So, since I live in one state (three hours away) and my mom and sister who is in her late 40s (and still lives at home) are the ones in the same city as my father. However, during all of the times my Dad has been hospitalized, my sister has never took the initiative to go and see him. My mom doesn't drive (major deduction), but thank goodness, there's public transport available in her area as she must go see him everyday b/c my sister works during the day; however, my sister can give Mom a break at night on her way home (mom has to take two buses home). Mom complains that my sister takes the long route home; however, I told Mom to stop being so stubborn and have my older sister drive her and pick her up at night.
My older sister had to be spoken to by my father's best friend (who lost his wife due to a massive heart attack last year) and tell my sister to please stop being fearful of the hospital and to please go and see him. I was there this past summer and helping my Mom get around for 9 days straight while he was in there during the summer.
So, my sister said b/c he was on medication on Saturday, she wasn't going to go and visit him; however, he was alert on Sunday; however, she didn't take the initiative to go and visit him and it burned me up. She is only 3 years older than me and she's been doing this stunt for as long as I can remember. My mom had part of her lung removed in 2009 and she was in the hospital for two weeks and not once did my sister take the initiative to go and see her. I find my sister is being extremely mean and selfish and it makes her look very bad because the word is spreading around town. My sister has this huge fear that b/c we've lost 7 friends/family members in 2012, and these people went into the hospital and never came out, she thinks Dad will be the sameway. I am way beyond angry and I broke down yesterday and sobbed b/c I didn't tell my companion how sick my father has been. Dad has to go through radiation to see if it's cancer - so that's another burden on me to deal with.

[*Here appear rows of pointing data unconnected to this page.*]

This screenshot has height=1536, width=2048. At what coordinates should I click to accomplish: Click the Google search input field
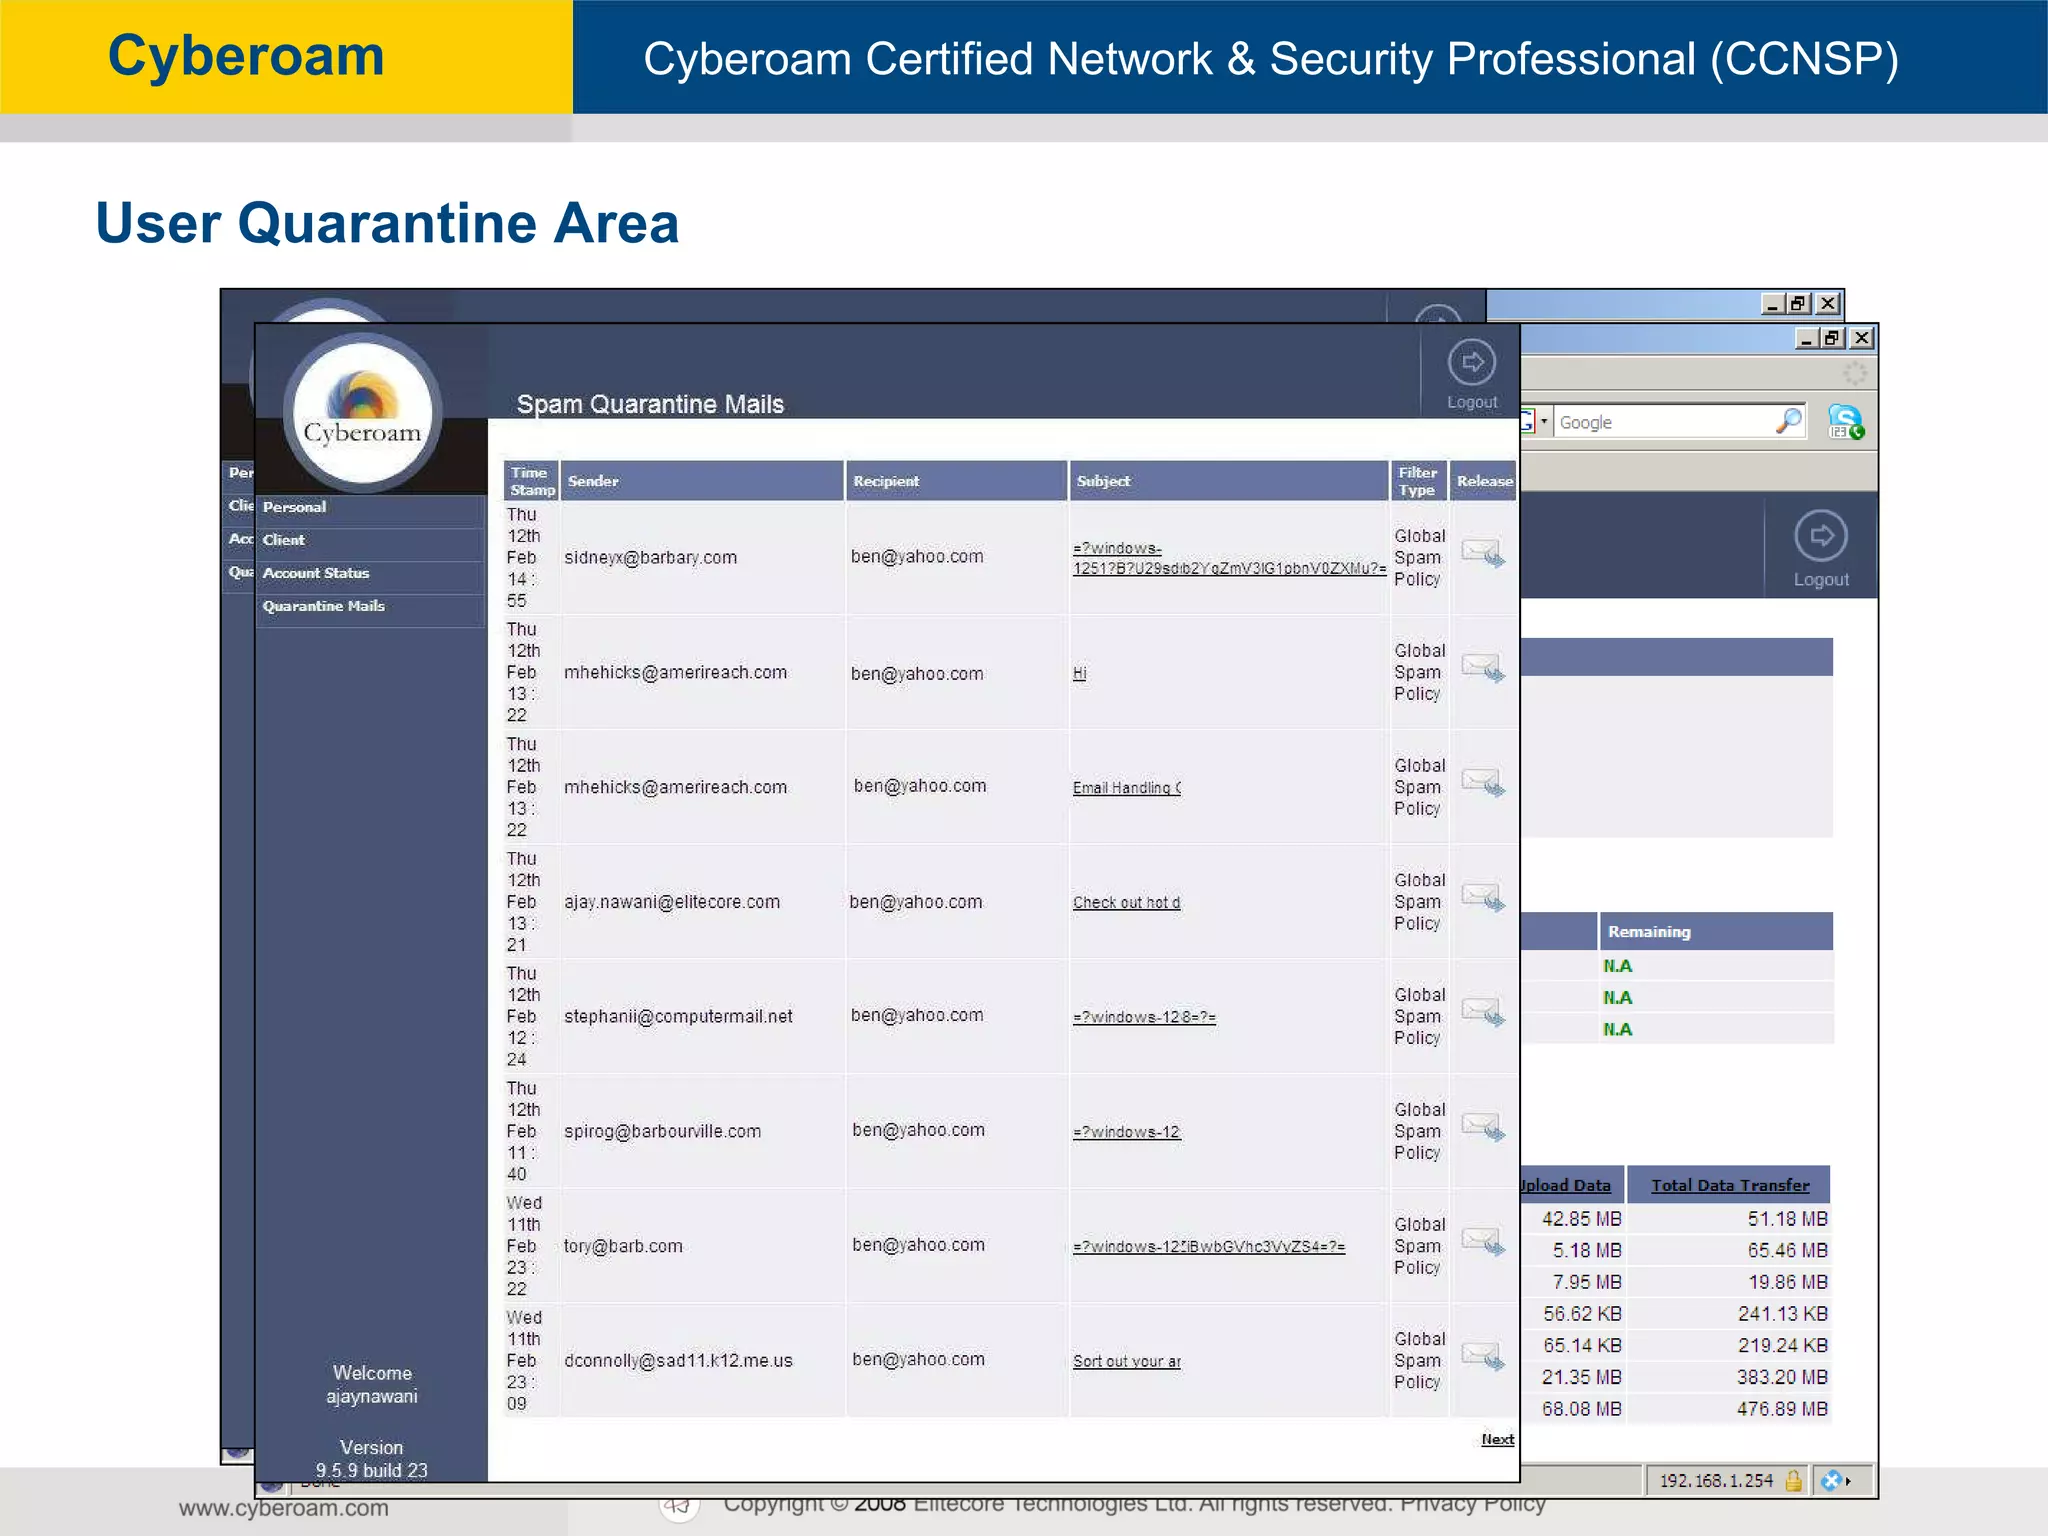coord(1660,422)
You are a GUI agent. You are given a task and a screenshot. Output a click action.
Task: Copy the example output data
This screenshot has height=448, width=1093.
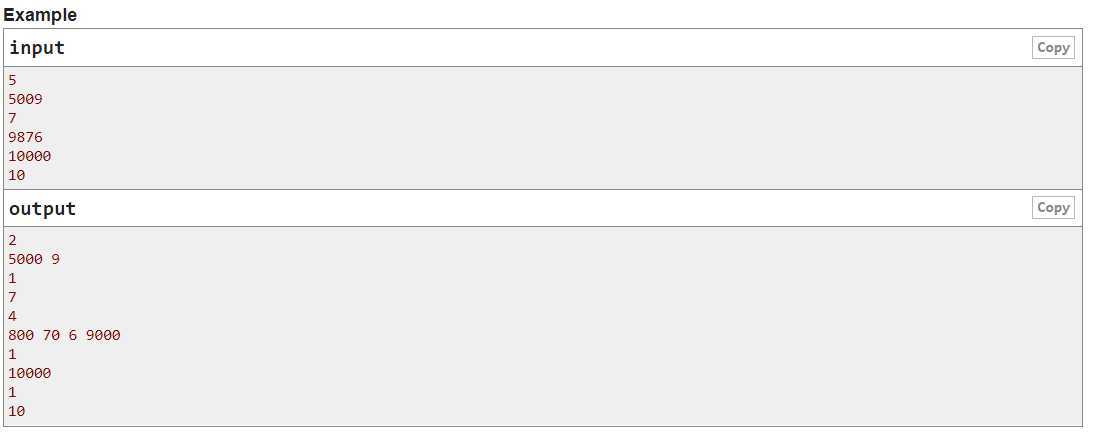1053,208
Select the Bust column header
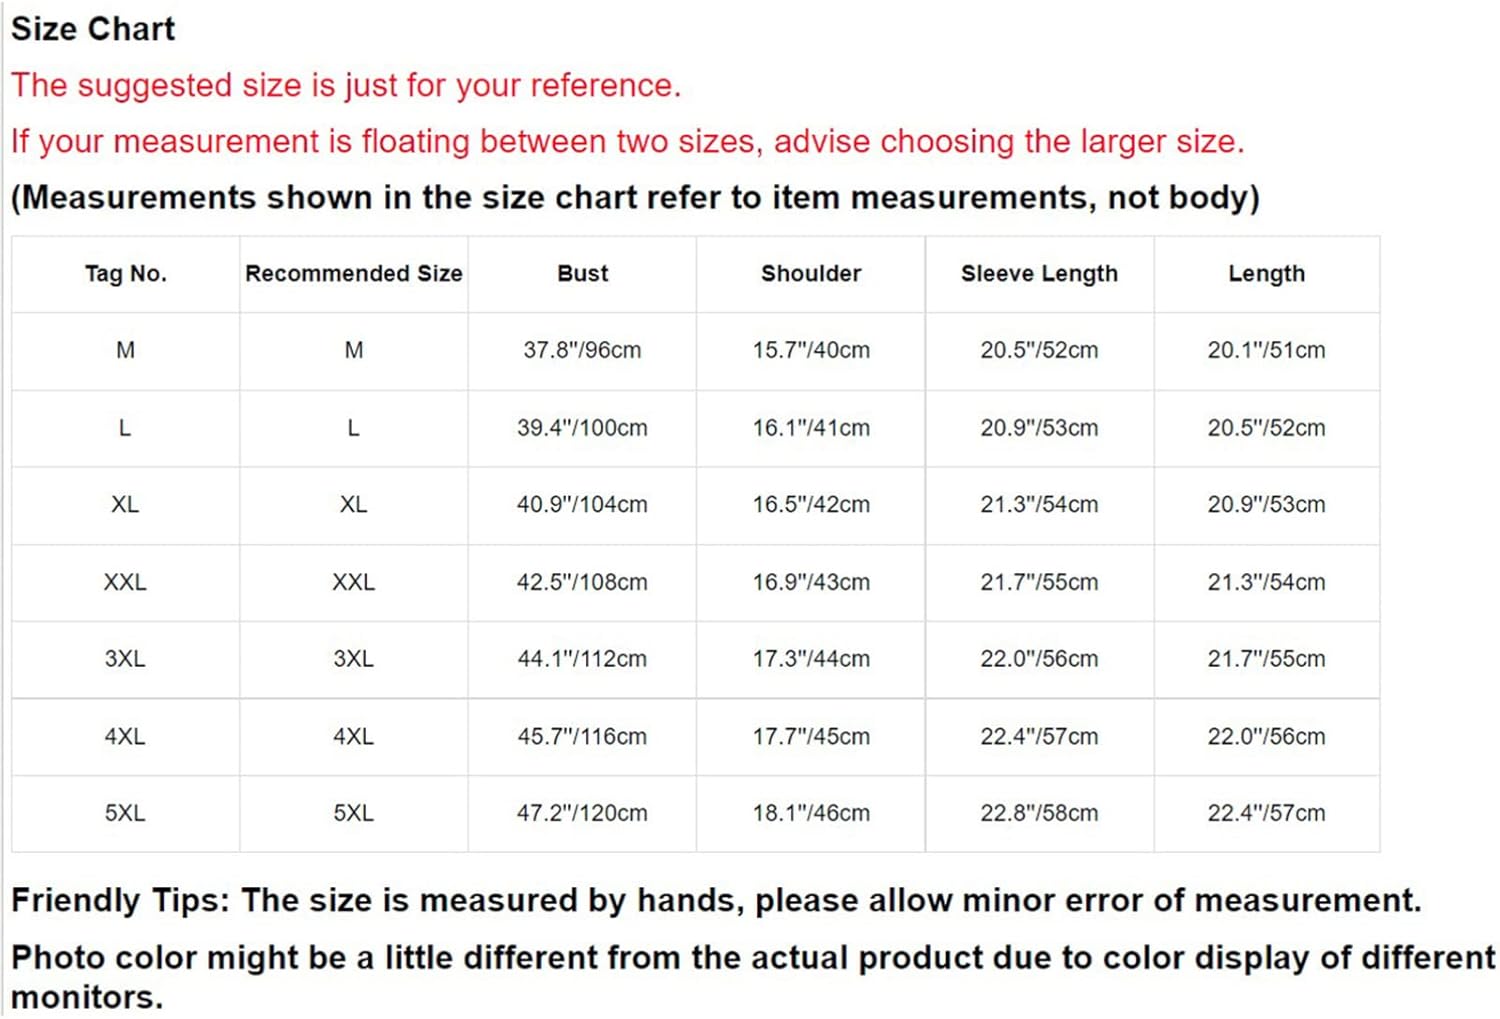This screenshot has height=1019, width=1500. pos(582,274)
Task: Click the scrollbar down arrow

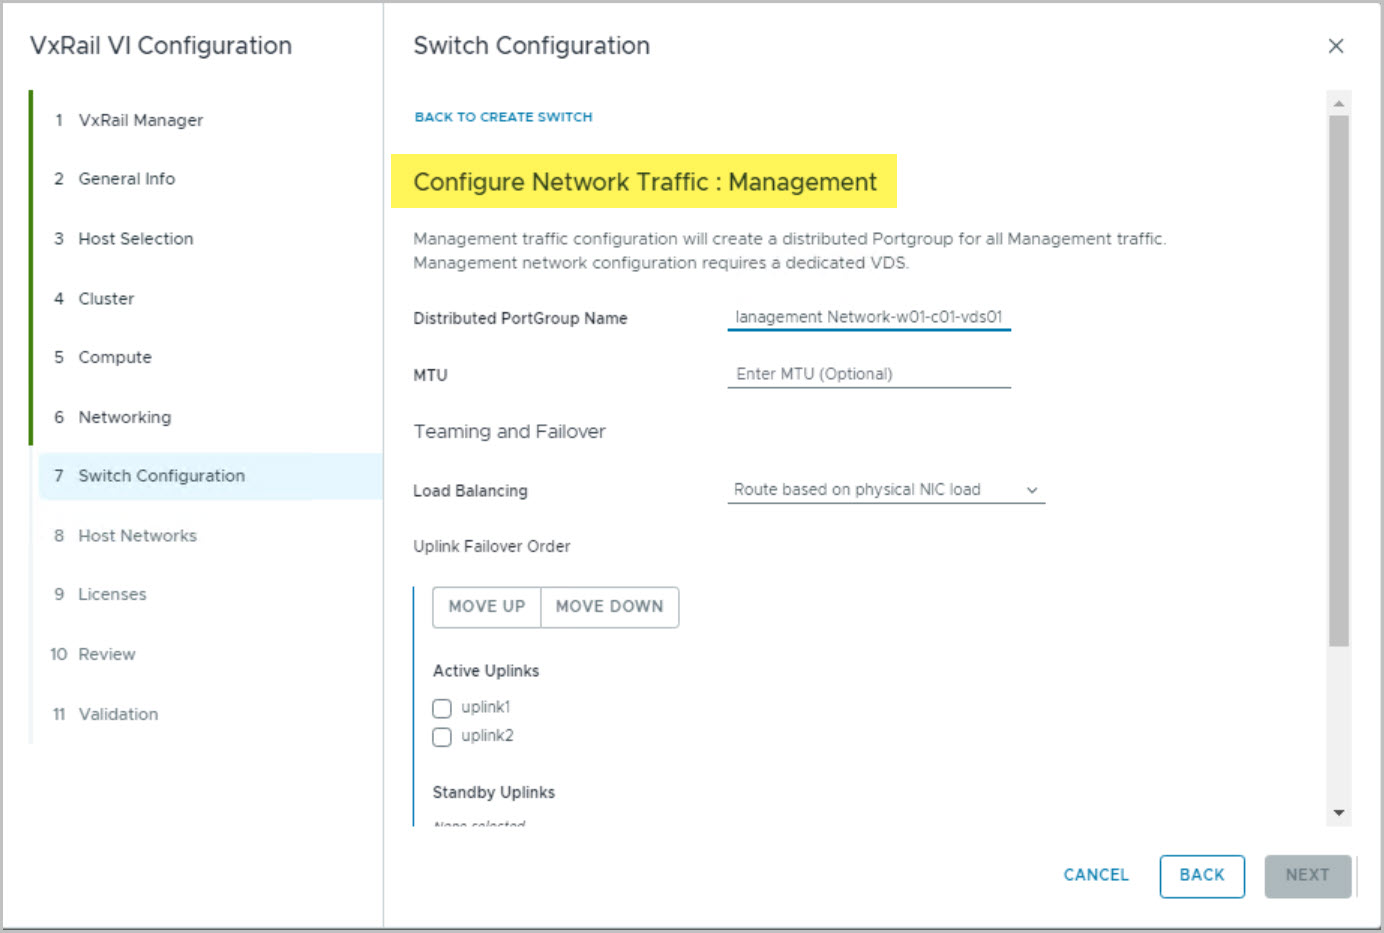Action: click(x=1338, y=813)
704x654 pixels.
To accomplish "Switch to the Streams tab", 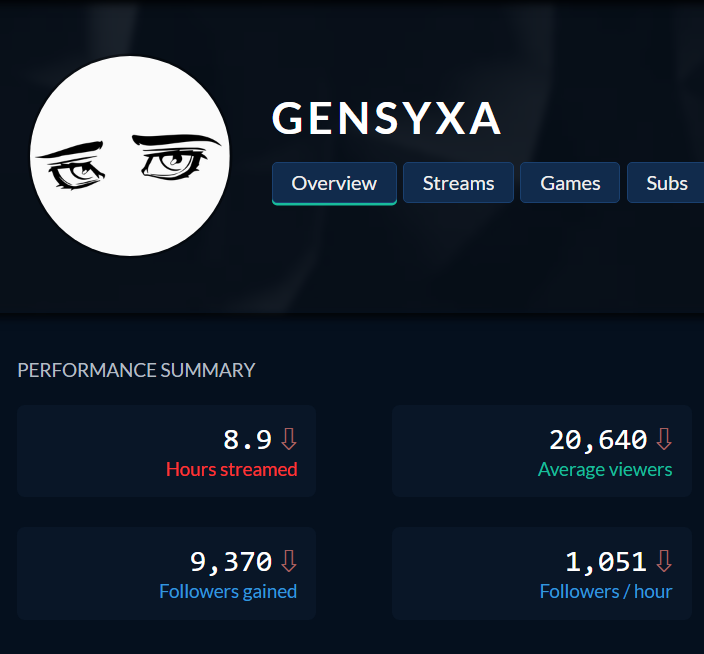I will [x=458, y=183].
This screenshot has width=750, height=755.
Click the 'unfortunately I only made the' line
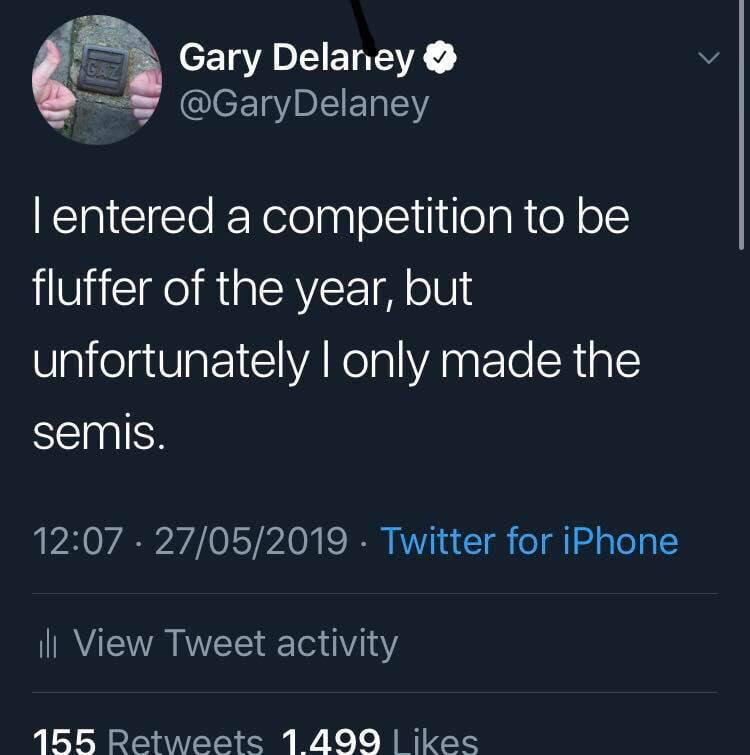[336, 361]
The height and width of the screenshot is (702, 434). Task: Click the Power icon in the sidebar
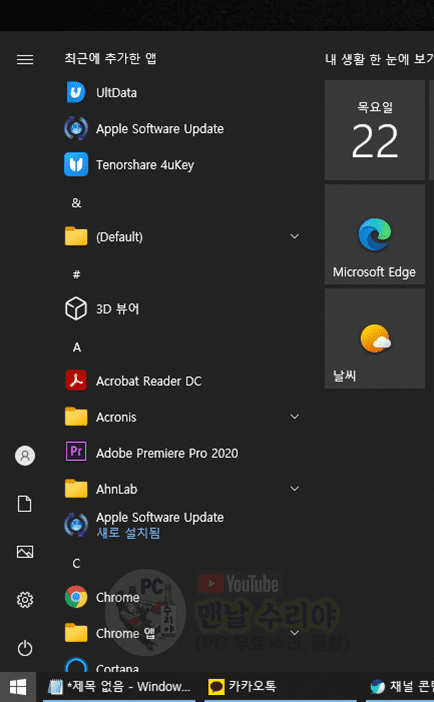[25, 648]
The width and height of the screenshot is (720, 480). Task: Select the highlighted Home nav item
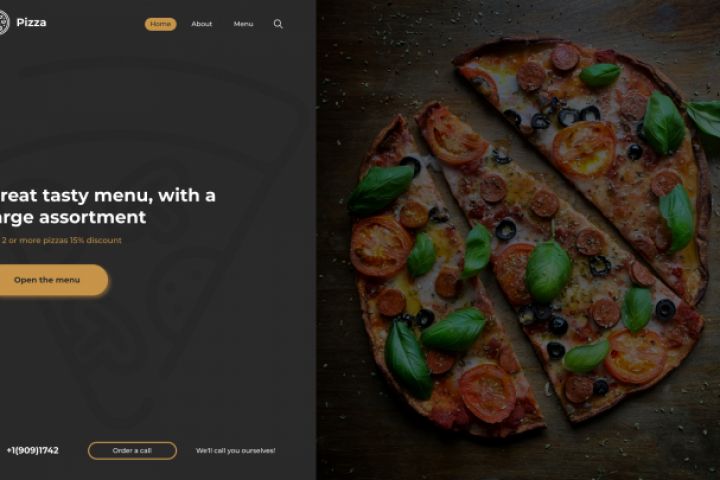pos(161,24)
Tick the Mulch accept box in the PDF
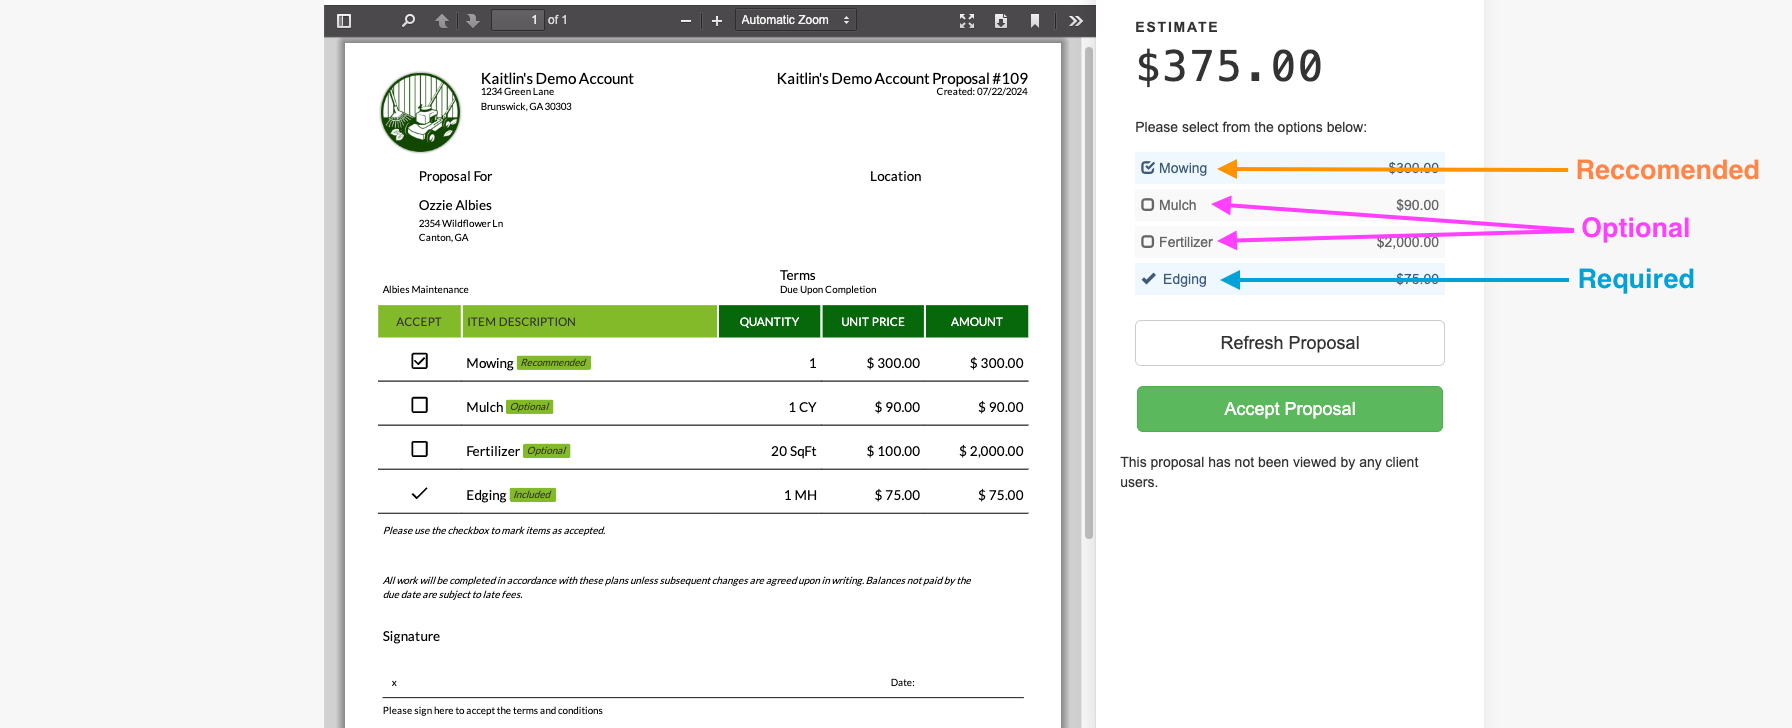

I don't like the way the operation is going and I'm trying to get a report each night about Dad but my sister doesn't e-mail me much unless I reach out to her and when I call Mom after 7pm, she doesn't have much time to speak to me b/c she is so tired and then my sister is in her room in her own world.
I am so angry and upset w/my family that I don't feel like bothering with them at this moment. I do try and get through to my father; however, he can't stay on the phone long just in case his roommate's family is trying to call.
I don't know what to do at this moment, but I have been in tears for the past two days and I wish I could find a way to have my sister stop being so selfish and thoughtless and for my mother to accept Tracy picking her up everynight from her visits to my father.
I asked my sister one time if she were the one very ill in the hospital, how would she feel if Dad never came to see her - Dad would be made to be a very selfish and unkind man.
My sister helps Mom with the housecleaning and getting groceries and stuff; however, Mom is still making her lunches for work (my sister is in her late 40's - this is ridiculous and my sister pays Mom for her "services"). Isn't it about time that my sister moves out of the house?
This is a huge mess and there's nothing I can about it because I'm in another state, but I remember this happened to my late grandfather. He got very ill (he was 89 at the time) and lived 12 hours away by car from us. He had 4 sons and a daughter plus over 20 grandchildren who were over the age of 20 in the same area but no one was helping out. My mom had just retired and spent three months in his town caring for him - that was a mean thing her siblings did - it's the same thing all over again.
Can someone please read this and provide advice? Thank you.